Dataset entries:
----

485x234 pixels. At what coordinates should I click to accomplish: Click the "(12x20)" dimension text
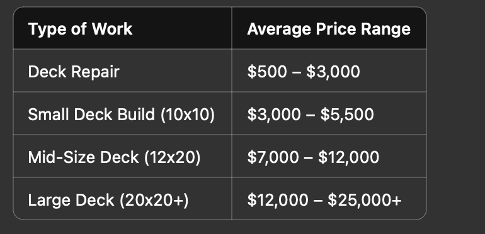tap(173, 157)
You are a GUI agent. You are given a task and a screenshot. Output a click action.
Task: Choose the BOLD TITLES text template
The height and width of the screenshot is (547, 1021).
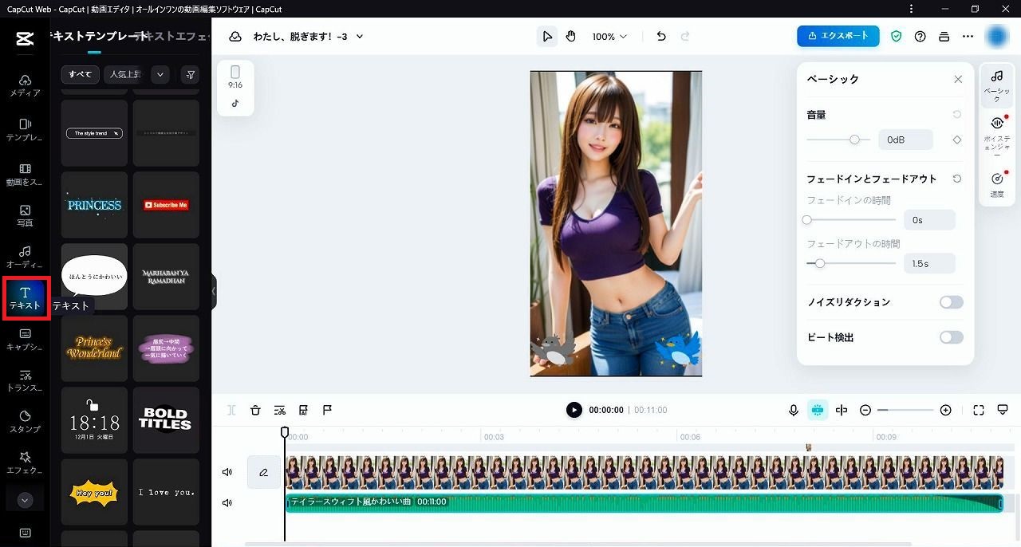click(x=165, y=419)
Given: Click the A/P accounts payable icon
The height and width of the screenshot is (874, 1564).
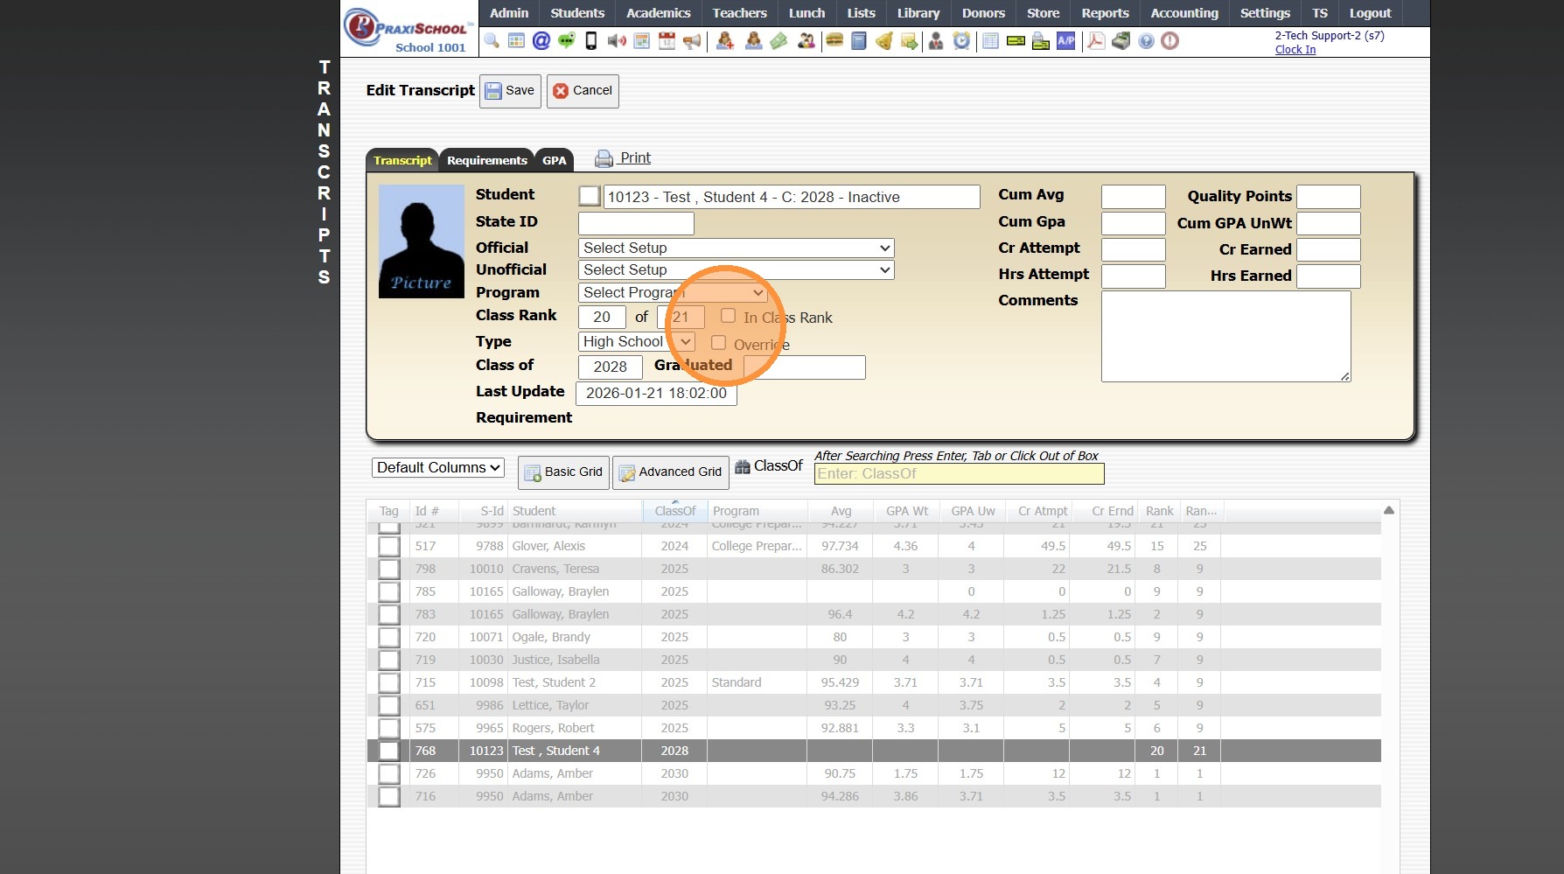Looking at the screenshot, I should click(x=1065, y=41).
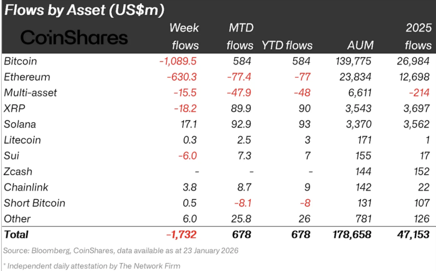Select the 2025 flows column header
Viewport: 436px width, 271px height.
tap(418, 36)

----

DIRECTIONS — Only an exact copy of the lines from the top of the entries through the line with "Given: Click the A/P accounts payable icon", both included, should be given, with all pictures omitted.

TASK RESPONSE —
485x234 pixels. At what coordinates should I click to accomplish: Click the "(12x20)" dimension text
tap(173, 157)
You are a GUI agent. You are given a task and a screenshot. Output a click action.
Task: Choose the BOLD TITLES text template
The height and width of the screenshot is (547, 1021).
click(x=165, y=419)
Given: Click the A/P accounts payable icon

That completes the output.